6. Does It Run Parallel With The Beam, Joist, Or Wall Stud?
This can give you an idea of how serious it could be. If it’s next to something holding up your house, you may have some cause for concern. On the other hand, if it’s not near anything supporting your house, don’t panic: It just means it doesn’t have any bearing on whether or not your house will collapse, but that doesn’t mean it isn’t worth investigating further.
An inspector will use various tools and methods for determining what exactly caused the crack and what kind of damage has been done, but one of their first questions is always going to be, did anything happen before you notice a crack in your wall? Knowing what happened before your crack can help indicate how serious of an issue it might be.
7. Is It Located Under Floorboards, And Are They Lost?
A crack in your wall under a floorboard indicates that you may develop dry rot. This can make your property unstable and even lead to structural damage.

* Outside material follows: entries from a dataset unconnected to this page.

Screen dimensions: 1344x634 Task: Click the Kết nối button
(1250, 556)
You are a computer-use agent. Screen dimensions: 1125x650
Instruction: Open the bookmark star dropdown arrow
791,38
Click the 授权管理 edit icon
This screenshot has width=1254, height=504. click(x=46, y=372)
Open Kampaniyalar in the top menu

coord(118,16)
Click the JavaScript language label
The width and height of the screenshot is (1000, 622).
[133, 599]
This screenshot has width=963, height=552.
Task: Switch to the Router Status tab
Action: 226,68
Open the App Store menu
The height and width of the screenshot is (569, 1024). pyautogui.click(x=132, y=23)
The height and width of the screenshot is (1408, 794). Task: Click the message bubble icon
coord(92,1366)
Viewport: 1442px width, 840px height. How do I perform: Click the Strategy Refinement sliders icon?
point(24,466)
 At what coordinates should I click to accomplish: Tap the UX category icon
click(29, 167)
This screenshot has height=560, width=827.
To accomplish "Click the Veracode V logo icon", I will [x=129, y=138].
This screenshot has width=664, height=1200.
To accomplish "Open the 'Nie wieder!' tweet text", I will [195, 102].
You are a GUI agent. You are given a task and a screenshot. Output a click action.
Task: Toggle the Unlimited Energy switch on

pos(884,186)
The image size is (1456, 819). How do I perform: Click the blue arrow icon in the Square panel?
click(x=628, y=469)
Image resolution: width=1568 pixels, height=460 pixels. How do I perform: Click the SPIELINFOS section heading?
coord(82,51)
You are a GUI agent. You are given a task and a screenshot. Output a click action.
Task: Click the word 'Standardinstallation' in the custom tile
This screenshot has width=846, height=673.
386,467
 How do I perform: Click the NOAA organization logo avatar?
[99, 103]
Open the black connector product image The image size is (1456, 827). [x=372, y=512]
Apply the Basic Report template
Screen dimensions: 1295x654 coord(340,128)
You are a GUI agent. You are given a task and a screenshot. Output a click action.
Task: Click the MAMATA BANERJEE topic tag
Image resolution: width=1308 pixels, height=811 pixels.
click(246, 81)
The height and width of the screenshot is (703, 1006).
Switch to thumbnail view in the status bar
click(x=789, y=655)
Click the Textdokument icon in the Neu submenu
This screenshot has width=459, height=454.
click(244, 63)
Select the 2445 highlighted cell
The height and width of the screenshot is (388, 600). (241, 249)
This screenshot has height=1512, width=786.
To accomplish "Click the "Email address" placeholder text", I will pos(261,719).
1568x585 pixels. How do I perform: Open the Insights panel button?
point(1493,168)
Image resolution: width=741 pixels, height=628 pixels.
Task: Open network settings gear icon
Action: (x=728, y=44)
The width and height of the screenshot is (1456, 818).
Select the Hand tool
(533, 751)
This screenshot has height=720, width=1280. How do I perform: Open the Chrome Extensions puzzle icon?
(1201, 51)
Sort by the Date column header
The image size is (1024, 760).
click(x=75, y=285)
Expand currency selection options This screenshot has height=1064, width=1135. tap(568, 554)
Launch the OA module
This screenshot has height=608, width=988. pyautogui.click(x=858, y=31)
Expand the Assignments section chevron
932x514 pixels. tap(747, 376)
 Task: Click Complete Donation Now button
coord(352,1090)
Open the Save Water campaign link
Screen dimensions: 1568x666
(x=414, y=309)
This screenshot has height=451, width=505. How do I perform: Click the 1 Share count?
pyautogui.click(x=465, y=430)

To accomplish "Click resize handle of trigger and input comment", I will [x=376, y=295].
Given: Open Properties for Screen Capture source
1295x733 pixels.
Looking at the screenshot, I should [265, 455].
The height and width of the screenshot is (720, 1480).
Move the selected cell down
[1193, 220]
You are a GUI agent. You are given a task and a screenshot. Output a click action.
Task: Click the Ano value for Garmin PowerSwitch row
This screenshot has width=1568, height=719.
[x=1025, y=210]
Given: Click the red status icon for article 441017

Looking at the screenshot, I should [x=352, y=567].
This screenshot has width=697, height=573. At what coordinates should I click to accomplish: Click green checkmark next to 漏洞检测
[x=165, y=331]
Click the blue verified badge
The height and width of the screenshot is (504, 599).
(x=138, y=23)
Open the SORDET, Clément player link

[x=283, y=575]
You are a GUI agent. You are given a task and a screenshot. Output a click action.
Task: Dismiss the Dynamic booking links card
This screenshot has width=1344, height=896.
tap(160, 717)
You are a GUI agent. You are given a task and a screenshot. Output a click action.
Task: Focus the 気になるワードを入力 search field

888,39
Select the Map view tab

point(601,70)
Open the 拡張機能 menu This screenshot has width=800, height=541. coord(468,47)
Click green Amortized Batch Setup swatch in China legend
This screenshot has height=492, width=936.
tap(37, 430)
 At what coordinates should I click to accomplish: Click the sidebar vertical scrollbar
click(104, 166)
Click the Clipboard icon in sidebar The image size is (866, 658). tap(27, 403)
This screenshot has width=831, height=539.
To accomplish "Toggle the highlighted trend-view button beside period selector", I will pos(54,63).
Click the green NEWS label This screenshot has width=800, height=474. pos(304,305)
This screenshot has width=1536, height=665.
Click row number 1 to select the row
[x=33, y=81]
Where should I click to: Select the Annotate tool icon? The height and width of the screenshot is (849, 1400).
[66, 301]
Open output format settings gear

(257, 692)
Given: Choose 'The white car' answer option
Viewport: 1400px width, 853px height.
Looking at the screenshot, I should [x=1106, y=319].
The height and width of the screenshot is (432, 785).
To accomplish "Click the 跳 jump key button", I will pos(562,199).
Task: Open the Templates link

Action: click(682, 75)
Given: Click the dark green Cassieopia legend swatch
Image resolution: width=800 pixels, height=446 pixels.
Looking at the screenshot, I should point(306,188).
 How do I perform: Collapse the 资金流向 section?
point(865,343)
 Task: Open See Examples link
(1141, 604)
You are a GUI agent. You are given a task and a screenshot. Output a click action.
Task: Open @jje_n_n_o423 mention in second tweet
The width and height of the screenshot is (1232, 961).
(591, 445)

If you’re unsure whether or not your floorboards are loose, take them up for inspection.
You may find that replacing or fixing your floorboards is more cost-effective than treating dry rot; call us today for advice on which option is best for you. If you don’t want to go down either of these routes, consider covering up any cracks with wallpaper – it will hide them nicely while they continue spreading throughout your home.
8. Have Termites Invaded Nearby Wooden Structures?
The easiest way to tell whether termites have been bugging your property for a while and which structures they’ve already hit—is by looking at some of your local (neighboring) wooden structures. If they’re damaged, likely termites are living nearby.
Their footprint can be anything from half-eaten wood panels on your shed door to cracked tiles hanging off your roof. When you figure out what the damage looks like, you can identify it and get rid of them before it spreads across your home.
Cracks in your wall might not seem like a big deal, but if they’re not taken care of quickly, they can lead to bigger problems like cracks in the ceiling or leaks behind the wall. These are just some indicators that it’s time to call a structural engineer to look at the issue and offer advice on how to fix it properly.